#### EXTRACTED RECORDS ####

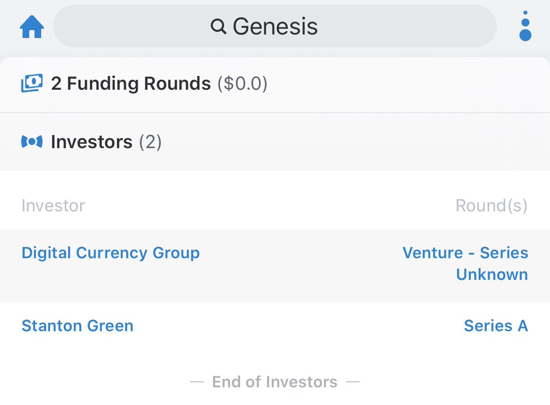
Task: Open the three-dot more options menu
Action: (525, 27)
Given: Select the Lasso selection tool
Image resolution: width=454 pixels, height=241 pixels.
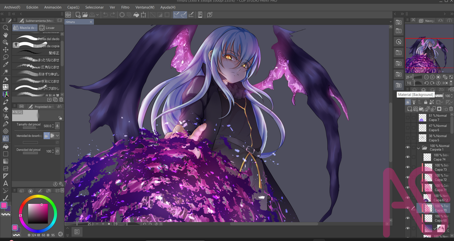Looking at the screenshot, I should pos(5,57).
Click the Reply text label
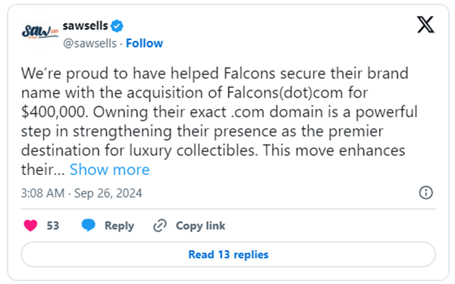Viewport: 455px width, 284px height. 119,226
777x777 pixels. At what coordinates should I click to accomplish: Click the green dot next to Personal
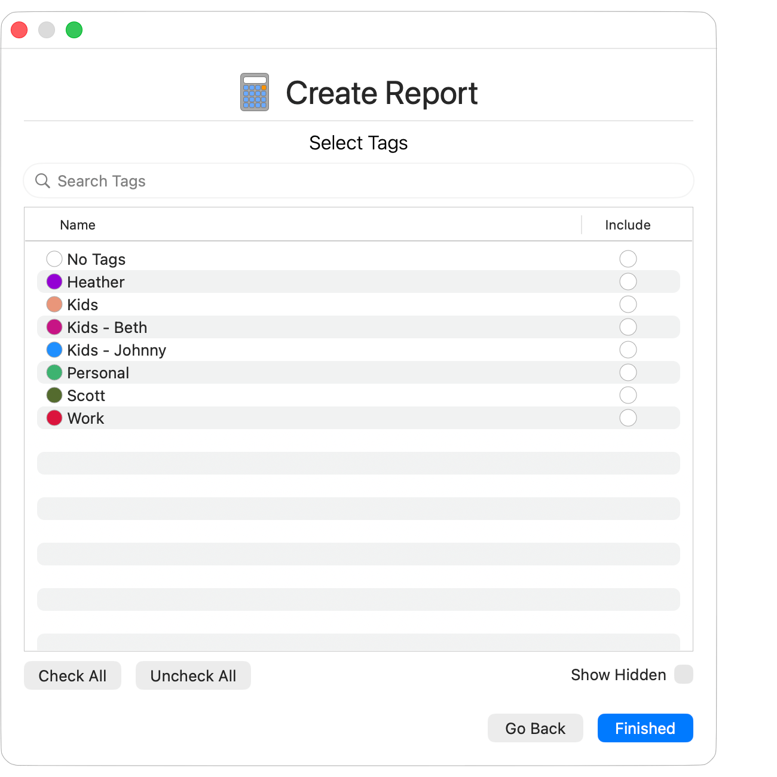(x=54, y=372)
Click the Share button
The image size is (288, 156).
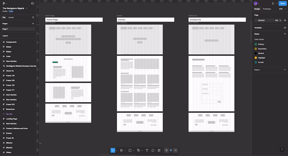[283, 3]
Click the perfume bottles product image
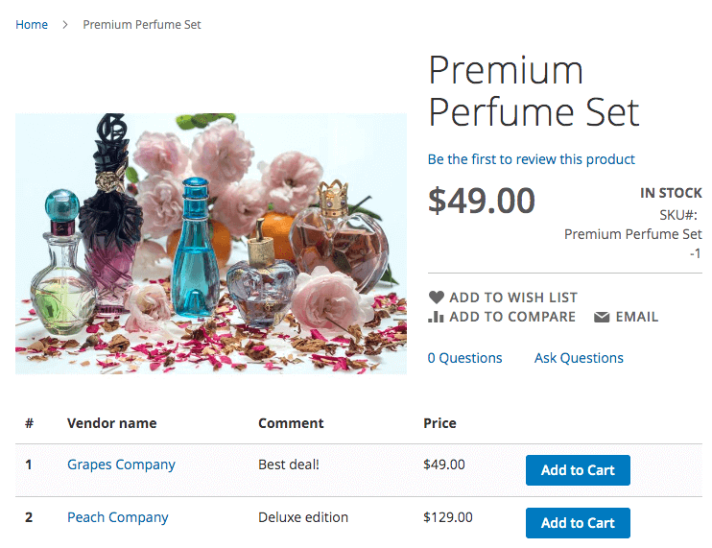 click(x=211, y=244)
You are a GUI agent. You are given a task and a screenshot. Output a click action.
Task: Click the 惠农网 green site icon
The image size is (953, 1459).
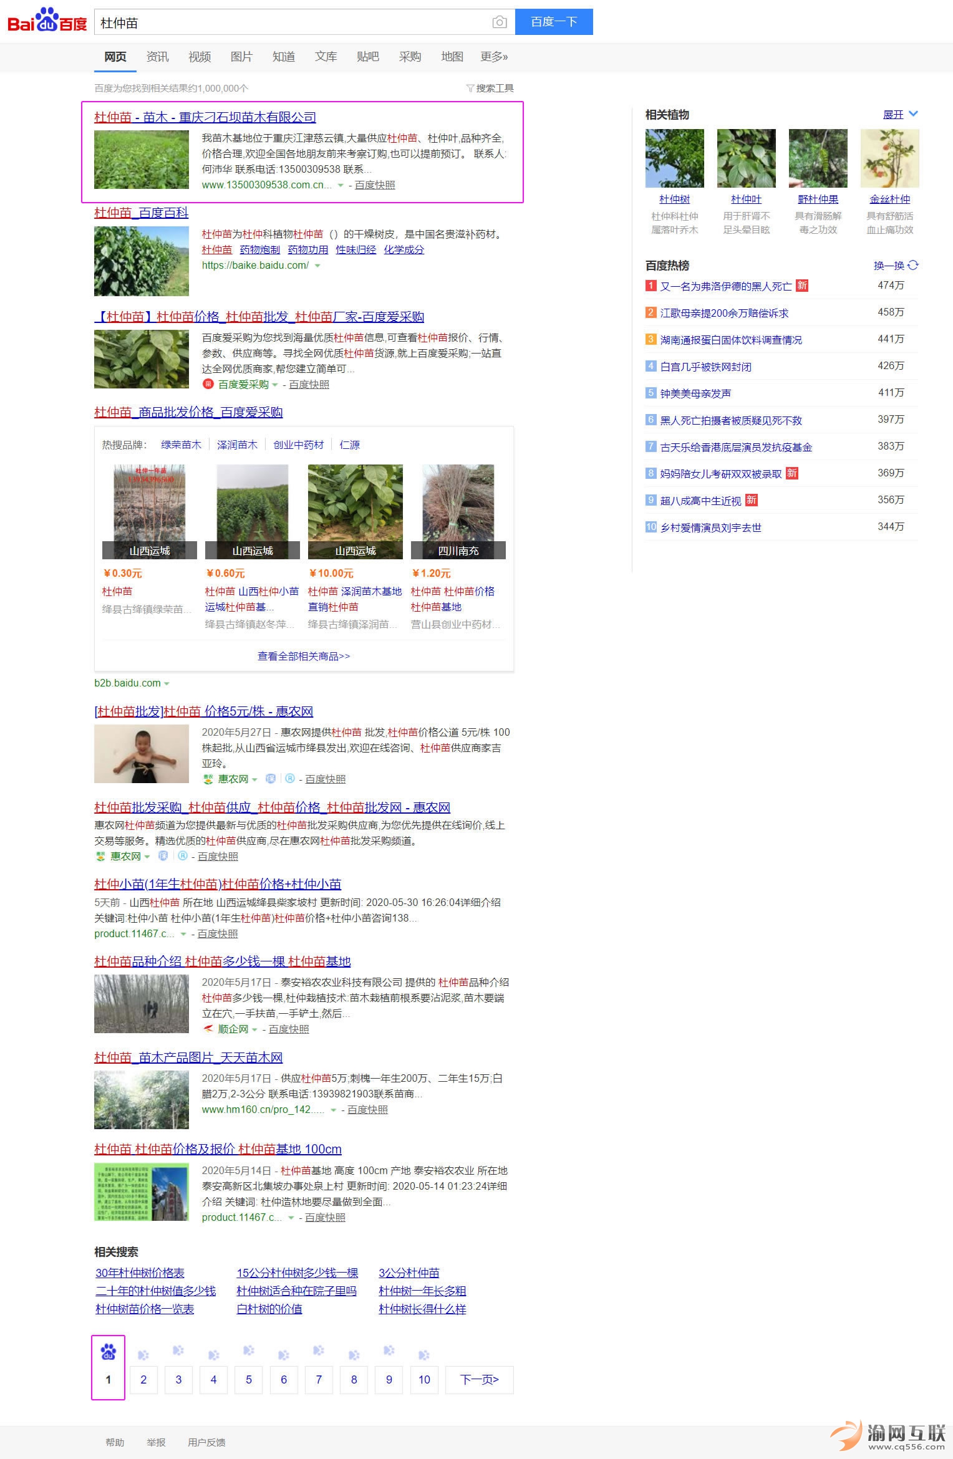click(208, 779)
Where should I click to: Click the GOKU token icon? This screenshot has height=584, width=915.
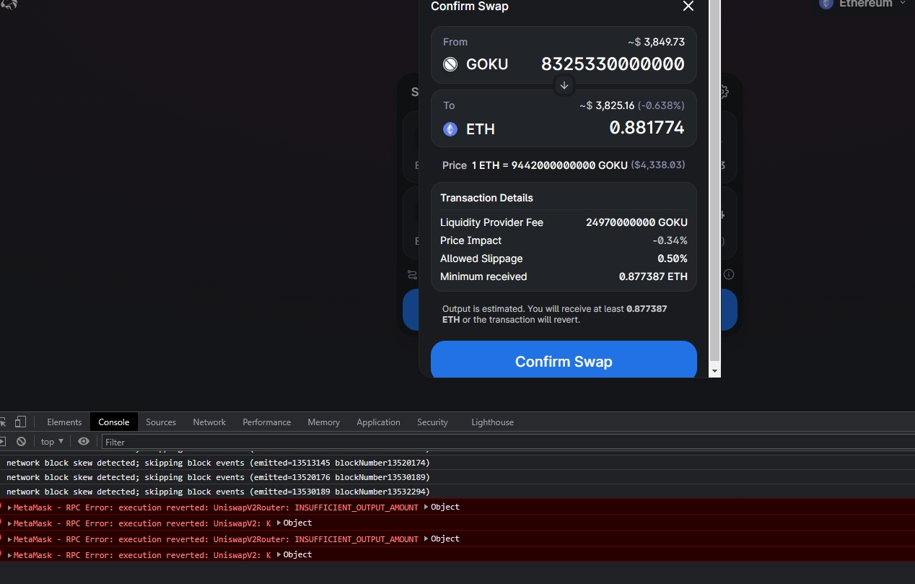[x=450, y=64]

####

§ TASK BRIEF
Output only these lines, word for word: the line containing "Given: Select the Lasso selection tool" and every line after it through the last line of the data. Omit the pictures.

§ EXPECTED OUTPUT
Given: Select the Lasso selection tool
Image resolution: width=454 pixels, height=241 pixels.
Looking at the screenshot, I should pos(5,57).
Click the Reply text label
Viewport: 455px width, 284px height. 119,226
777x777 pixels. At what coordinates should I click to accomplish: Click the green dot next to Personal
(x=54, y=372)
Click the Share button
The image size is (288, 156).
[283, 3]
Click the perfume bottles product image
 click(x=211, y=244)
You are a GUI agent. You are given a task and a screenshot. Output a click action.
Task: Click the 惠农网 green site icon
The image size is (953, 1459).
click(208, 779)
Where should I click to: Click the GOKU token icon? This screenshot has height=584, width=915.
[x=450, y=64]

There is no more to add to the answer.